“Silvio Berlusconi? Una chiavica, gli devo fare un mazzo così”. Ah! E chi si sarebbe espresso così? Il giudice della Cassazione Antonio Esposito, che qualche anno dopo queste affermazioni avrebbe partecipato al collegio di Cassazione che ha poi condannato il leader di Forza Italia a 3 anni e 8 mesi per frode fiscale (processo Mediaset-Agrama, 2013).

Lo riferiscono il Giornale, Il Fatto Quotidiano, e poi a cascata altre testate. Un bel pendant con quanto appreso dall’intercettazione ambientale (sostanzialmente: veniva registrato) in cui un altro magistrato di quel collegio, Amedeo Franco, dichiarava che la suddetta “chiavica” di cui sopra sarebbe stato destinato sin dall’origine del procedimento all’impallinatura giudiziaria.

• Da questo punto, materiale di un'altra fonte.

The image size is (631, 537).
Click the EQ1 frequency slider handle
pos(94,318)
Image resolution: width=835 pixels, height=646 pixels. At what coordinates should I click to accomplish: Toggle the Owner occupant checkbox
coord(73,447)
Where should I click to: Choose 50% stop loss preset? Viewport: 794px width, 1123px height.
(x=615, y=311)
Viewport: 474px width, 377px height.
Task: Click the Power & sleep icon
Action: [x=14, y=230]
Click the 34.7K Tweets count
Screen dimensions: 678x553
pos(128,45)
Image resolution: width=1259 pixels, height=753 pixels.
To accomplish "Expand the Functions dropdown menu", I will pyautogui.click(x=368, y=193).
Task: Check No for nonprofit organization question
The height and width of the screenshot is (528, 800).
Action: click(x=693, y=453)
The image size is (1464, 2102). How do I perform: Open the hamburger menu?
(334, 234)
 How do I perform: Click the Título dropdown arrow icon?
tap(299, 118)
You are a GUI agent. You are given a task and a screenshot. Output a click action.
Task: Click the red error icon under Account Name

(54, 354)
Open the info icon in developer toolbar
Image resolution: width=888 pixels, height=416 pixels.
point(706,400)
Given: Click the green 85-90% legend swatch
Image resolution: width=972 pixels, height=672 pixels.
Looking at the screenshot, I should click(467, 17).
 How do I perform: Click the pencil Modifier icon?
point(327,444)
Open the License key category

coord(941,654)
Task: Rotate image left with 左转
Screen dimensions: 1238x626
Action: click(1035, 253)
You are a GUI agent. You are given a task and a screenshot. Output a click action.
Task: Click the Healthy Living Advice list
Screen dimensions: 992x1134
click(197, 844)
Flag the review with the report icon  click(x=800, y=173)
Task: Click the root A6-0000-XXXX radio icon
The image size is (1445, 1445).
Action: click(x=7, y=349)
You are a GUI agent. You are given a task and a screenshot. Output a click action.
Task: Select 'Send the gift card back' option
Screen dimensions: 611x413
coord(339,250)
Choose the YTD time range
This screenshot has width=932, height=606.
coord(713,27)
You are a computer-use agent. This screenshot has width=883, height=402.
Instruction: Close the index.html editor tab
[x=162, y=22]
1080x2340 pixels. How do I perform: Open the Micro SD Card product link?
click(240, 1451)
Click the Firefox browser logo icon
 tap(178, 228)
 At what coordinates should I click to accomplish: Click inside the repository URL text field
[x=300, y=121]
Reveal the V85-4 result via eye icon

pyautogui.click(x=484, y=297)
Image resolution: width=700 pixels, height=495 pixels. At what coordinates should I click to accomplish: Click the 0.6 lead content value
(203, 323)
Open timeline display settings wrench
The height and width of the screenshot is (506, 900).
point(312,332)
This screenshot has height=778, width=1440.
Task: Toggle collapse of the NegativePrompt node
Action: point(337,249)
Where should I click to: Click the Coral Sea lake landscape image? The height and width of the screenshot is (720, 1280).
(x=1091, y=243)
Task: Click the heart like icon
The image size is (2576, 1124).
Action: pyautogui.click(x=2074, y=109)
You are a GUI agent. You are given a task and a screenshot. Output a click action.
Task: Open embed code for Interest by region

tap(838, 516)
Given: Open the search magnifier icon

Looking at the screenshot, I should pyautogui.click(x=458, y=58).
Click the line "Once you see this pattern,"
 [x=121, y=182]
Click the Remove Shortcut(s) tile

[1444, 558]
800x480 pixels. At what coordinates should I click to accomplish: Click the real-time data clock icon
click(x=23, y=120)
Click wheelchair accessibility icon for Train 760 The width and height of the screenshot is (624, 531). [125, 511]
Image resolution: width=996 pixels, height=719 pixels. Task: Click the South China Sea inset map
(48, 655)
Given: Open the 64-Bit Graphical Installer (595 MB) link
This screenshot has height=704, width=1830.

Che, poi, si apprende anche che all’incontro col giudice Franco (registrato a sua insaputa e utilizzato post mortem) avrebbe partecipato un ulteriore magistrato, già noto per la vicenda Palamara: Cosimo Ferri.

Accidenti, fosse davvero così le cose si complicherebbero e non poco. Sì, perché si porrebbe più di un problema. Anzitutto: cos’è esattamente una ‘chiavica’?

Il termine deriva dal latino (cloaca) e indica, semplicisticamente, la ‘fogna’ o, meglio, ciò che convoglia le acque verso la fogna. In senso figurato (e iperbolico), e indubbiamente più interessante, indica un luogo sudicio, immondo, o dove vi siano persone spregevoli; ma vale anche come meraviglioso titolo d’ingiuria a persona spregevole o corrotta.

Bene. Chiarito dunque il concetto di ‘chiavica’, si pone l’ulteriore problema di capire chi o cosa possa meritare l’accostamento del termine. Mi dispiace scontentare qualche parte politica, ma viene francamente da sospettare che sia tutta questa situazione, nel suo complesso, una vera chiavica. Maxima.